──────── Текст

Быть может, необъятный Млечный Путь, который мы в ясные ночи видим на небе, этот гигантский сегмент, не более, чем молекулой которого является наша планетная система, есть, в свою очередь, всего лишь клетка Вселенной, Тела Бога. Все клетки нашего тела своею деятельностью способствуют поддержанию и возгоранию огня нашего сознания, нашей души; и если бы сознания, или души, всех клеток полностью проникли бы в наше сознание, которое из них слагается, имей я сознание всего, что происходит в моем телесном организме, я ощутил бы в себе целую Вселенную, и тогда, быть может, изгладилось бы мучительное ощущение моих границ. Если же все сознания всех существ собираются в одно вселенское сознание, то оно, то есть Бог, есть все.

────────────────

Согласуются ли с текстом о вселенском сознании утверждения (a), (b) и (c)? На каждое ответьте «да» или «нет», приведя точную цитату из текста, которая это решает.
(a) Млечный Путь мы видим на небе в ясные ночи.
(b) Наша планетная система больше Млечного Пути.
(c) Если все сознания всех существ собираются в одно вселенское сознание, то это сознание есть Бог.

──────── Строки данных

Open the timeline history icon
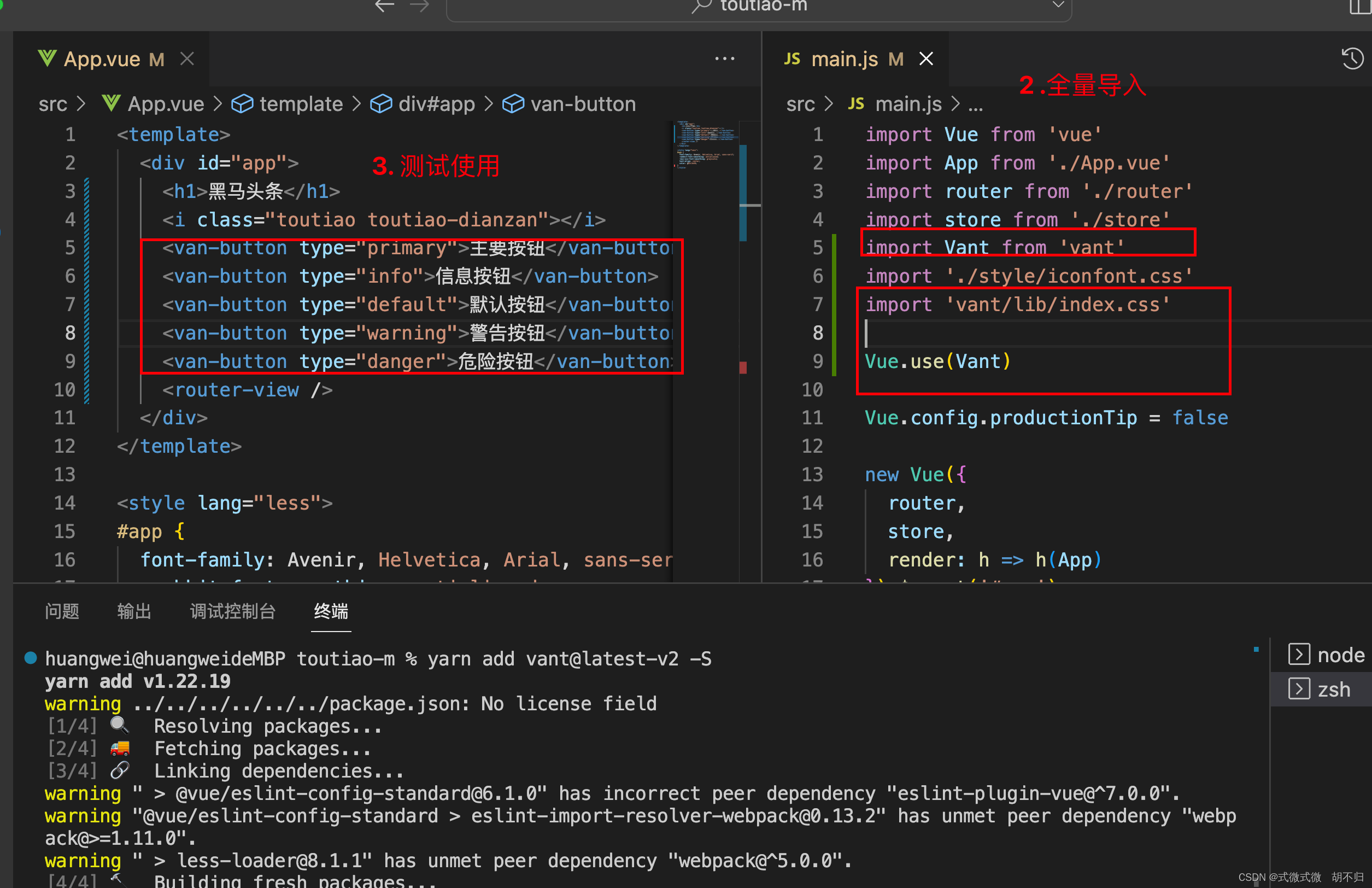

────────────────

Полный ответ.
(a) Да: «необъятный Млечный Путь, который мы в ясные ночи видим на небе».
(b) Нет: «этот гигантский сегмент, не более, чем молекулой которого является наша планетная система».
(c) Да: «Если же все сознания всех существ собираются в одно вселенское сознание, то оно, то есть Бог, есть все».